This invention relates generally to lasers, and more specifically to a variable frequency dye type of laser that utilizes a short resonating cavity.
As is well known, a laser usually employs, as a central element, a pair of mirrors between which is positioned a light amplifying medium in solid, gas or liquid form. An optical cavity formed by the mirrors causes standing light waves to be generated between them and amplified by the laser medium. The frequencies of the standing waves depend, in part, upon the spacing between the mirrors, and thus the laser output frequencies are controlled by the mirror spacing.
Multiple frequency (multi-mode) oscillation is common, but more recently short cavity dye lasers have become commercialized.
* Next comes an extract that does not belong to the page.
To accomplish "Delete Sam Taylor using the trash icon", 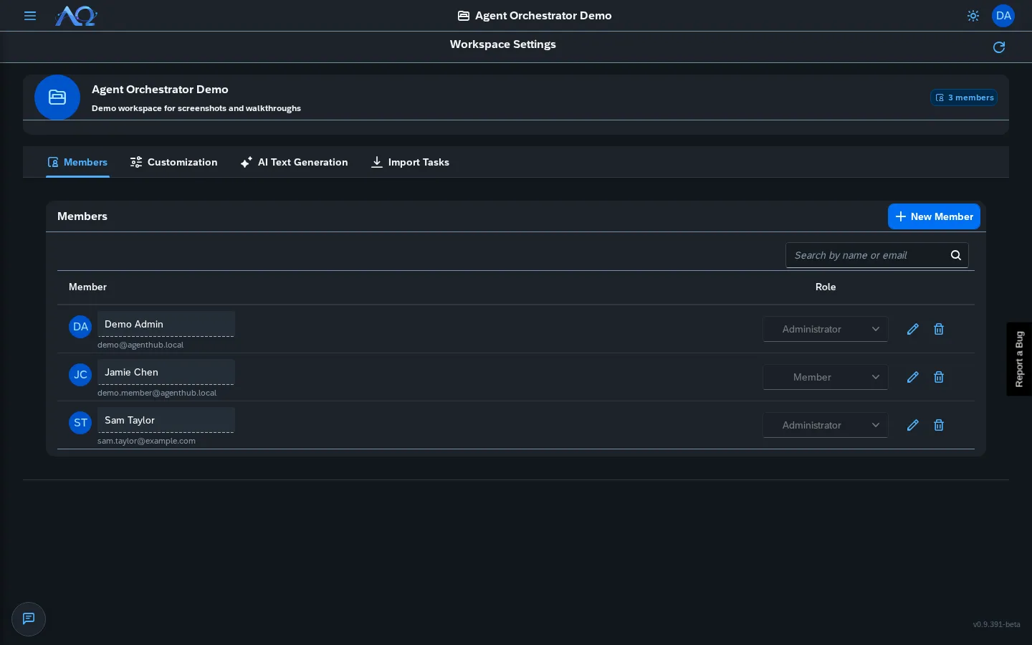I will click(x=939, y=425).
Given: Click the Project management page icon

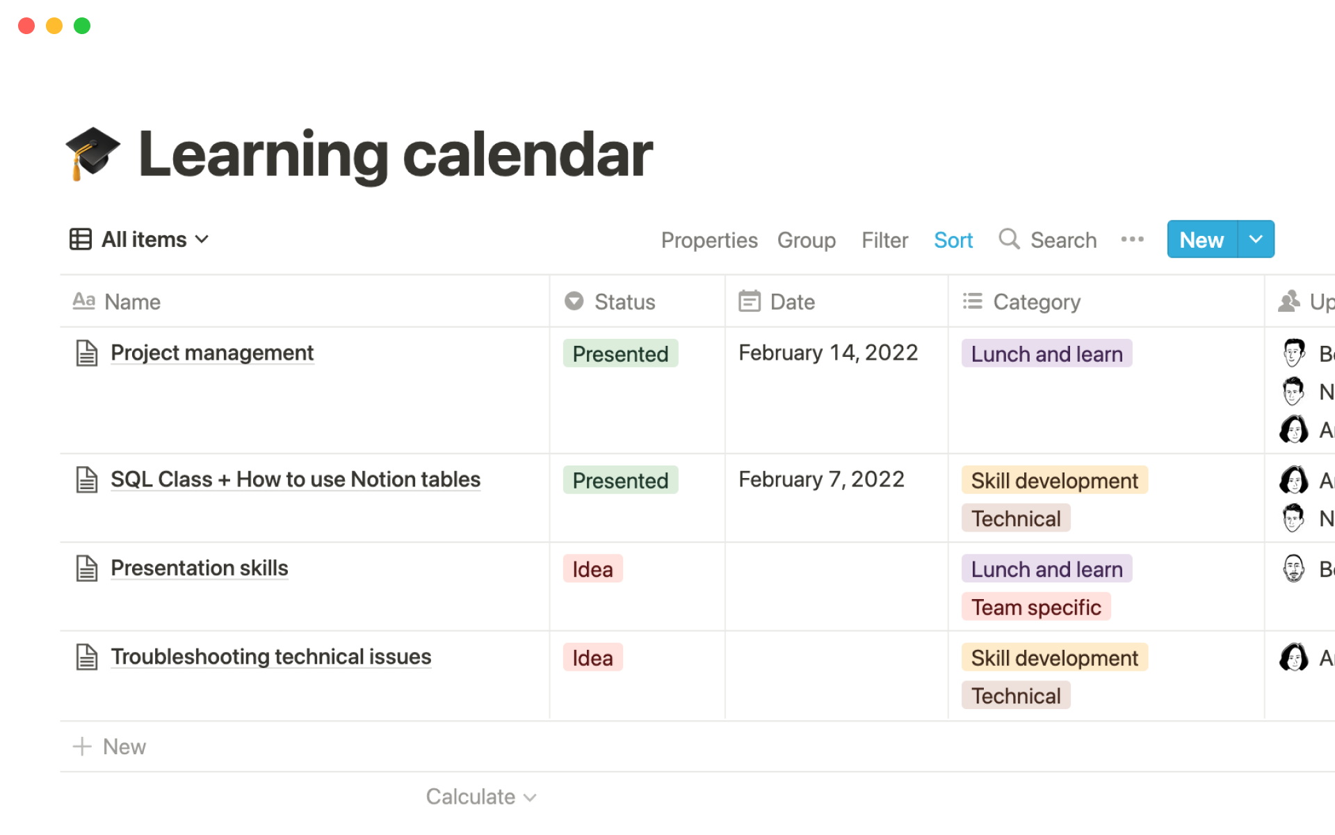Looking at the screenshot, I should pyautogui.click(x=87, y=353).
The resonant cavity mirrors are spaced apart only a few microns and result in a single oscillating mode because of such close spacing. The light amplifying medium in the cavity is a liquid dye. This type of laser is most appropriately used to emit short pulses of coherent light. The dye medium is excited to lase by application of a pulse of intense light from another, more conventional laser.
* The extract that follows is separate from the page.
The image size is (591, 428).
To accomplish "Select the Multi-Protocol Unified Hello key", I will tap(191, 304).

The frequency of the single mode output of such a dye laser can be adjusted by varying the space between the two mirrors. Manual adjustment of such spacing has previously been suggested, but this is difficult to achieve because of the very small mirror spacing variations that are involved. An improvement over the manual adjustment is a suggestion of an electrically driven piezoelectric transducer attached to one of the mirrors for moving it. Such a system is disclosed in U.S. Pat. No. 4,556,979-Scott et al. (1985). However, the laser dye cell structure suggested in that patent has been found to be difficult to implement in a practical dye laser device. Specifically, its piezeoelectric transducer provides a displacement of one mirror as a unit relative to the other, a characteristic that renders difficult and unreliable the initial adjustment of the very short distance between the mirrors as well as the replacement of dye material.
Accordingly, it is a primary object of the present invention to provide a tunable short cavity dye laser that is simple and compact in structure, reliable, easy to use, and which provides repeatable results.